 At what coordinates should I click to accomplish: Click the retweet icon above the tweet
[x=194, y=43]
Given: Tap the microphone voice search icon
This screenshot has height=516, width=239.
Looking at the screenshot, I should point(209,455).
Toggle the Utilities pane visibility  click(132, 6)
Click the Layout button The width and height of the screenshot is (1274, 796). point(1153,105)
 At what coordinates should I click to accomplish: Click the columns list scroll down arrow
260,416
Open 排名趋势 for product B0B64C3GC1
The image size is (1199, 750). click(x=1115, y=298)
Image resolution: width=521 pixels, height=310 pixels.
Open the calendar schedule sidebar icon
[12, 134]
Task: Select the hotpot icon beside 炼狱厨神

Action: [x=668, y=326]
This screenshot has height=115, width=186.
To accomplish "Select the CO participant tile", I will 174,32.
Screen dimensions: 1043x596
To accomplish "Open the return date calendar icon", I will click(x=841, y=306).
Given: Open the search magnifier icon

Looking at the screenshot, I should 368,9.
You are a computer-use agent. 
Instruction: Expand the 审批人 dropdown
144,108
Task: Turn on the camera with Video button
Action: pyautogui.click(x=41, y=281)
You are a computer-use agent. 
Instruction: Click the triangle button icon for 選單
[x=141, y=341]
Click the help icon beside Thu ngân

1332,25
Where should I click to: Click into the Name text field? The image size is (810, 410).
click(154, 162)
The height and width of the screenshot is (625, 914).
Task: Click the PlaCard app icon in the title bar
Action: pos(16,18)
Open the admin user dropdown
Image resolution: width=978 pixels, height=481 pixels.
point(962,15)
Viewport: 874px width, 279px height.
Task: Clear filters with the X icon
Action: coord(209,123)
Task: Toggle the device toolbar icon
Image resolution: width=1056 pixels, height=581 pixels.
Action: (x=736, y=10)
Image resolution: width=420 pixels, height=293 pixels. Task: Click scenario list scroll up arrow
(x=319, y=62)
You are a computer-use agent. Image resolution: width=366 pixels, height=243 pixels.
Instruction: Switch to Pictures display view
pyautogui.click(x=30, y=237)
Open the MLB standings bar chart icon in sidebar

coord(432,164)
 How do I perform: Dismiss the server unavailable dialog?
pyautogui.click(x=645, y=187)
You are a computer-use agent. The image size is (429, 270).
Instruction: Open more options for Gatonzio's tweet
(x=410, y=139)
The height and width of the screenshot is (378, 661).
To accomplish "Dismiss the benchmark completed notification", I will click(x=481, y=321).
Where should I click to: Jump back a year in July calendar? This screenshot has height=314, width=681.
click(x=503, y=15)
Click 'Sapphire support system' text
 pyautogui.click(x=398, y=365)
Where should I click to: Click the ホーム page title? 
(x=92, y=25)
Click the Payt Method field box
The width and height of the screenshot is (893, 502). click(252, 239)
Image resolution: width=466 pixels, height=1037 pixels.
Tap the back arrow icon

- _Instructions to follow_
Exact retyping of all the entries is required.

- _Result of the exercise_
 At what coordinates should I click to accomplish: Click the retweet icon above the tweet
[x=194, y=43]
Given: Tap the microphone voice search icon
This screenshot has height=516, width=239.
Looking at the screenshot, I should point(209,455).
Toggle the Utilities pane visibility  click(132, 6)
Click the Layout button The width and height of the screenshot is (1274, 796). point(1153,105)
 At what coordinates should I click to accomplish: Click the columns list scroll down arrow
260,416
Open 排名趋势 for product B0B64C3GC1
The image size is (1199, 750). click(x=1115, y=298)
Image resolution: width=521 pixels, height=310 pixels.
Open the calendar schedule sidebar icon
[12, 134]
Task: Select the hotpot icon beside 炼狱厨神

Action: [x=668, y=326]
This screenshot has height=115, width=186.
To accomplish "Select the CO participant tile", I will 174,32.
Screen dimensions: 1043x596
To accomplish "Open the return date calendar icon", I will click(x=841, y=306).
Given: Open the search magnifier icon

Looking at the screenshot, I should 368,9.
You are a computer-use agent. 
Instruction: Expand the 审批人 dropdown
144,108
Task: Turn on the camera with Video button
Action: pyautogui.click(x=41, y=281)
You are a computer-use agent. 
Instruction: Click the triangle button icon for 選單
[x=141, y=341]
Click the help icon beside Thu ngân

1332,25
Where should I click to: Click into the Name text field? The image size is (810, 410).
click(154, 162)
The height and width of the screenshot is (625, 914).
Task: Click the PlaCard app icon in the title bar
Action: pos(16,18)
Open the admin user dropdown
Image resolution: width=978 pixels, height=481 pixels.
point(962,15)
Viewport: 874px width, 279px height.
Task: Clear filters with the X icon
Action: coord(209,123)
Task: Toggle the device toolbar icon
Image resolution: width=1056 pixels, height=581 pixels.
Action: (x=736, y=10)
Image resolution: width=420 pixels, height=293 pixels. Task: Click scenario list scroll up arrow
(x=319, y=62)
You are a computer-use agent. Image resolution: width=366 pixels, height=243 pixels.
Instruction: Switch to Pictures display view
pyautogui.click(x=30, y=237)
Open the MLB standings bar chart icon in sidebar

coord(432,164)
 How do I perform: Dismiss the server unavailable dialog?
pyautogui.click(x=645, y=187)
You are a computer-use agent. The image size is (429, 270).
Instruction: Open more options for Gatonzio's tweet
(x=410, y=139)
The height and width of the screenshot is (378, 661).
To accomplish "Dismiss the benchmark completed notification", I will click(x=481, y=321).
Where should I click to: Jump back a year in July calendar? This screenshot has height=314, width=681.
click(x=503, y=15)
Click 'Sapphire support system' text
 pyautogui.click(x=398, y=365)
Where should I click to: Click the ホーム page title? 
(x=92, y=25)
Click the Payt Method field box
The width and height of the screenshot is (893, 502). click(252, 239)
Image resolution: width=466 pixels, height=1037 pixels.
Tap the back arrow icon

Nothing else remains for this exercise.